The Dynamics of Concentration and Competition in the Banking Sector of Bangladesh: An Empirical Investigation [Dagger]

Article excerpt

Although the adoption of financial deregulation has led to substantial changes in the banking sector of Bangladesh, the analysis of concentration and competition still remains insignificant. At this backdrop, this research aims at assessing the market structure of the banking sector and its changes over the years. Different concentration ratios with the data of all banks from 1983 to 2011 and the Panzar-Rosse algorithm for measuring competition with the data of 39 banks from 2001 to 2011 are used in this study. The findings report a reduction in concentration, that is, an increase in competition in the banking sector of Bangladesh. Most importantly, banks are facing more competition in the credit market than in the deposit market. In addition, the level of competition is higher in interest based regular banking market than in fee based non-banking market.

Key Words: Bangladesh, Banking sector, Competition, Concentration, Market structure

(ProQuest: ... denotes formulae omitted.)

I. INTRODUCTION

An ideal structure is vital for the banking sector for accelerating both performance and stability (Berger, 1995), even though the banking literature proposes two distinct paradigms namely Structure Conduct Performance (SCP) and Efficient Structure (ES). The SCP paradigm supports the concentrated market structure for reducing the competitive behavior of banks (Bikker and Haaf, 2002b), and a number of studies have tried to highlight its positive contribution toward the banking sector. Hellmann et al. (1997) argue that concentration provides necessary incentives for maintaining the 'franchise value' of banks. Without such incentives banks may perform the loan screening and monitoring function reluctantly, which can lead to instability in the future (Casu et al., 2010). Beck et al.(2006) demonstrate that a market with a concentrated structure is less vulnerable to financing crisis. In contrast, Calem and Carlino (1991) favor the competitive market structure as it is less exposed to crisis, more competent, and equitable. Berger et al. (2004) state that restriction of competition in the banking sector either by discouraging foreign ownership or by encouraging state ownership generates negative impact on the efficiency. Furthermore, concentrated market can generate high revenues for banks but with low consumer benefits (Abbasoglu et al., 2007). On the other hand, according to the ES paradigm, banks showing better performance within the industry accumulate larger market share. This is possible due to the fact that banks with superior management or with superior technology for production can reduce costs to enhance profits (Berger, 1995). The fundamental difference between the two paradigms is that the former focuses on structure driven performance whereas the latter emphasizes on efficiency driven performance (Samad, 2008), and thus no consensus exists in the banking literature for an optimal market stru cture. Competition is good for improving performance in a static sense (Allen and Gale, 2004), but at the same time market power provides some benefits (Northcott, 2004). Nonetheless, an analysis of the market structure facilitates the adoption of important policies for the well-functioning of the banking sector of an economy (Bikker and Haaf, 2002b), since it gives important information about the extent of each of them in a particular period and the changes over time (Wong et al., 2008).

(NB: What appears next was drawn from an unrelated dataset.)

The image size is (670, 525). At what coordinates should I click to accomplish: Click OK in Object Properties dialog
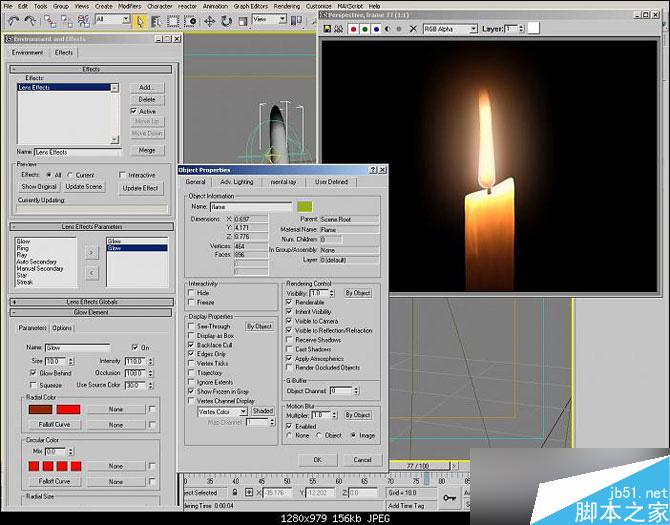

Starting from 1970s, the banking system in both developed and developing countries has observed a paradigm shift from financial regulation to financial deregulation. As a result, the focus of credit allocation has been placed to the hand of market mechanism from long-cherished state-directed policy. The government has started to encourage both domestic private and foreign ownership with a relatively relaxed branch expansion strategy in order to accelerate competitive atmosphere. The share of government ownership in the banking sector has also declined significantly during this period (Purwar, 2003), and the emergence of financial innovation and automation in the banking sector reduces the physical distance to a great extent, which stimulates the merger and acquisition to come to limelight more frequently than before. …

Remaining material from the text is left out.